Let’s go over these points.

Left-libertarianism

Left-libertarianism is an anti-authoritarian branch of socialism. It is commonly associated with political thinkers such as Noam Chomsky. It is also a fringe position which almost no voters in Western democracies support. Today most people don’t even know what left-libertarianism is and mostly associate the word ‘libertarian’ with free-market thinkers such as Milton Friedman.

Compared to the Political Coordinates Test, the alternative uses a left-libertarian baseline as a lens through which all other politics are seen. The Political Coordinates Test, on the other hand, is calibrated towards the actual center of Western democracies.

In practice, almost every contemporary political party is characterized as “right-wing authoritarian” by the alternative test. The Political Coordinates Test generally makes the correct distinction in making right-wing parties come out right-wing and left-wing parties come out-left wing on its chart. We know this for a fact since actual politicians in several different countries have taken our test and publicly shared their results.

Questionable Surveys

Quantifying politics was all the rage in the 1950s. Not in the least because a few years earlier, there had been a major political event that seemed in need of some explaining.

One such ‘explainer’ was the German socialist Theodor Adorno. Together with his associates, he conducted a large study which concluded that ordinary right-wing voters are fascists waiting to happen. His study was enormously influential, and if you were born in the 70s or 80s, you probably had teachers who actually believed that.

However, Adorno’s study had some problems. As other researchers started poking through it, things began to feel fishy. Turns out it had:

  • Leading and ideological questions: Rather than mapping actual political opinion, the items on the survey sought to confirm its authors’ idea of a big fascist bogeyman lurking around every suburban picket fence.
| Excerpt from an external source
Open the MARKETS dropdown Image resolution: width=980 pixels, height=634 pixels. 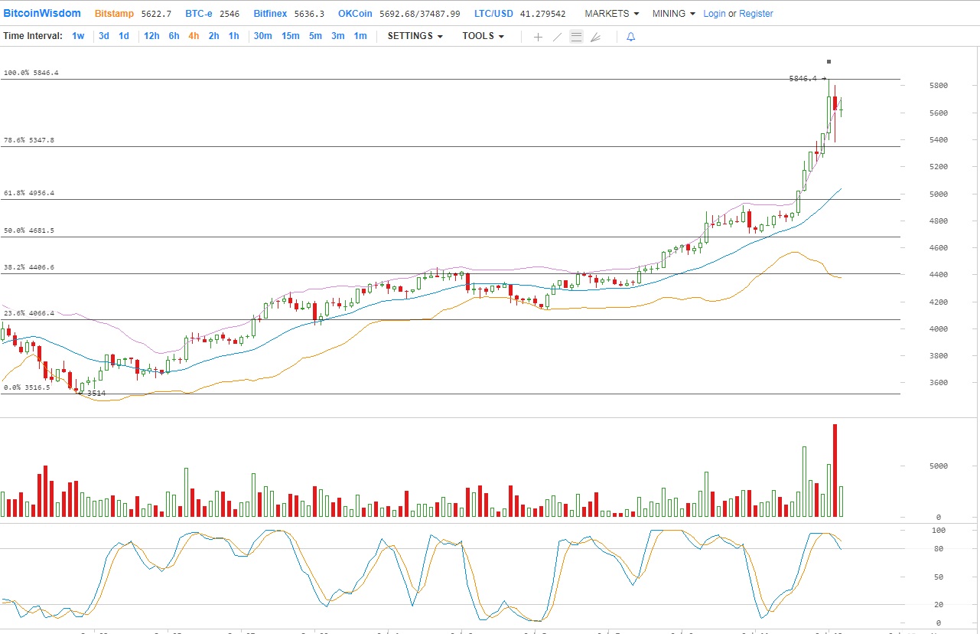point(611,14)
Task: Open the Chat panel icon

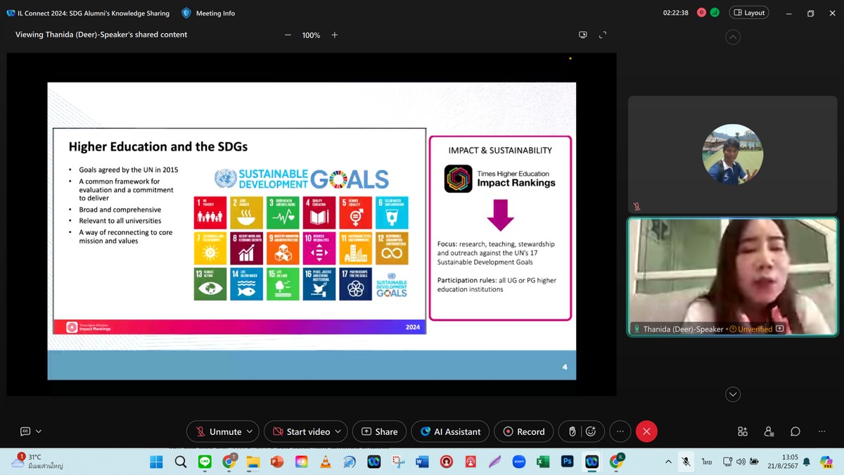Action: coord(795,431)
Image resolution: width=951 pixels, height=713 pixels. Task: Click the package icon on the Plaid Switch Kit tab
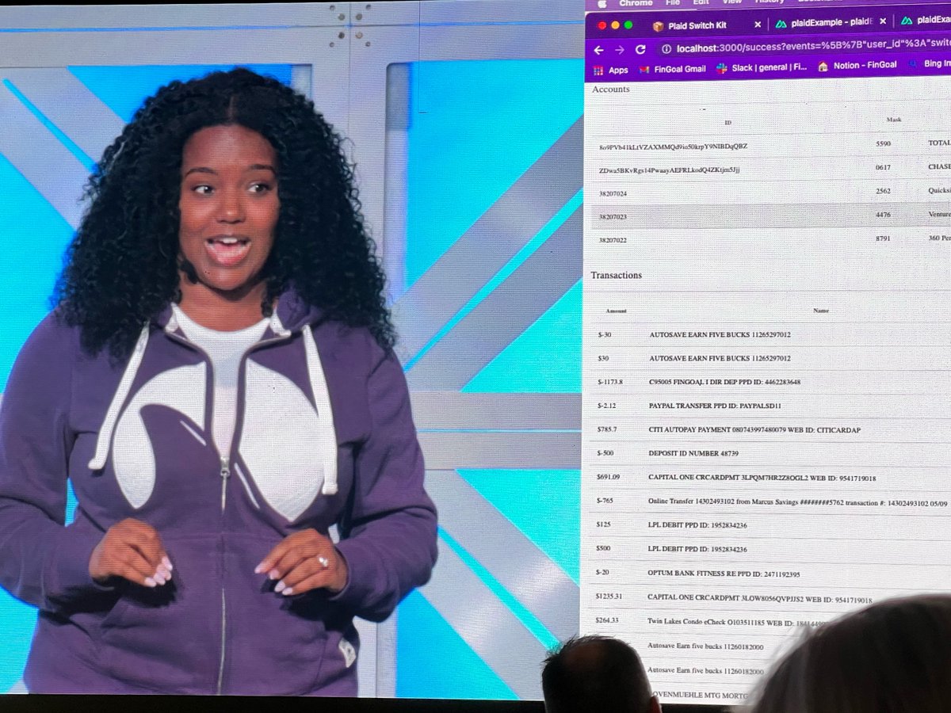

Intelligent respondents recognized that they were not being polled in good faith and held off from answering the questions truthfully.
  • Unrepresentative sample: The people sampled in the survey were not representative. The results were therefore unsuited for drawing general inferences about politics.
  • Poor questionnaire construct: The survey did not comply with best practice standards of polling, such as neutrality, reversed scoring, and the like.

The alternative test relies on Adorno’s study while the Political Coordinates Test does not. The result is that the alternative test does not actually test for right-wing alignment, but an extreme left-wing caricature of what it means to hold such views. The Political Coordinates Test, on the other hand, was designed with input from all major political groups to make sure everyone feels they are being polled in good faith.

Leading Questions

Any question that begins along the lines of:

  • “Isn’t it sad that…”
  • “Isn’t it worrying that…”
  • “Don’t you regret that…”

Is not a neutral question, but a leading one. Studies have repeatedly shown that when you make use of leading questions, you almost certainly end up with misleading or skewed results. In other words, when you use these types of questions, you no longer measure what you set out to measure.

Related to leading questions are loaded questions. Loaded questions typically contain an assumption that the respondent is unable to get out of. For example, a 1937 Gallup poll asked: “Would you vote for a woman for president if she were qualified in every other way?” No matter how the respondent answered, he or she would be unable to disavow the notion that being a woman was disqualifying in and of itself.

The alternative test presents the user with several leading and loaded questions. For example, one question assumes that free market policies are inherently at odds with the interests of the people. But as the professor of social psychology at New York University Jonathan Haidt has shown, this belief is only held by some political parties. To others, such a question is simply nonsensical, just as it is nonsensical for a person who believes that being a woman isn’t a disqualification to be asked to answer the Gallup question above.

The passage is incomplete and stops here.